● **SOURCE EXCERPT**:
+ + + + +

Robin Hanson reports that success in marriage is quite uncorrelated with the match between your personality traits and your partner’s. Your traits matter (it pays to be happy, for example) and so do your partner’s, but the combination makes no difference. In other words, being a happy person (or an extrovert, or a stickler for detail) affects the quality of your marriage in exactly the same way whether you marry Ruth Bader Ginsberg or Lady Gaga. (This applies specifically to personality traits, not to religion, politics, wealth, intelligence, etc.)

Edited to add: The original version of this post misstated the result; I’ve changed a few words in the preceding paragraph so it’s accurate now.

From this, Robin concludes:

If you want a happy relationship, be a happy person and pick a happy partner; no need to worry about how well you match personality-wise.

NO!!!! That’s not the right conclusion at all, and it’s worth understanding why not. Suppose we lived in a world where personality matches had a huge effect on the success of marriages. In that world, why would two people with clashing personalities ever choose to marry? Presumably because there’s some special value in the match — like, say, an extraordinary mutual attraction — that overrides the personality clash.

+ + + + +

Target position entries
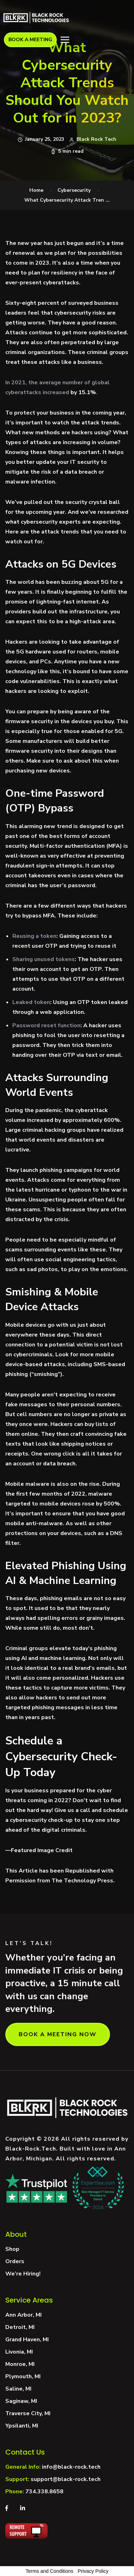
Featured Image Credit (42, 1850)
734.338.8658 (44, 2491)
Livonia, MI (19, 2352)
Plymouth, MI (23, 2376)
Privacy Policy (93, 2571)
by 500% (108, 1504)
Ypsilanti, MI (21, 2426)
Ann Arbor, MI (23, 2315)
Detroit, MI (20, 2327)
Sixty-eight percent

+ + + + +

● **EXERCISE TASK 1**:
According to the passage on marriage and personality matching, which factors besides personality traits does the finding specifically not cover?
● **EXERCISE TASK 2**:
Proceed with the passage on marriage and personality matching, starting after its final sentence.

● **TASK OUTPUT 1**:
Religion, politics, wealth, and intelligence.

● **TASK OUTPUT 2**:
So a survey of married couples — which is exactly the sort of evidence Robin is reporting on — is not at all a random sample of couples. Instead, it consists, for the most part, of couples with matched personalities on the one hand, and couples with mismatched personalities who are exceptionally well suited to each other for some other reason on the other hand. It’s not too surprising to find similar success rates in those two classes of couples. The third class — the couples with mismatched personalities and no redeeming match characteristics — never gets married and therefore never gets surveyed.

Conclusion: The results Robin quotes are perfectly consistent with a world where personality matching doesn’t matter — but also perfectly consistent with a world where it matters very much.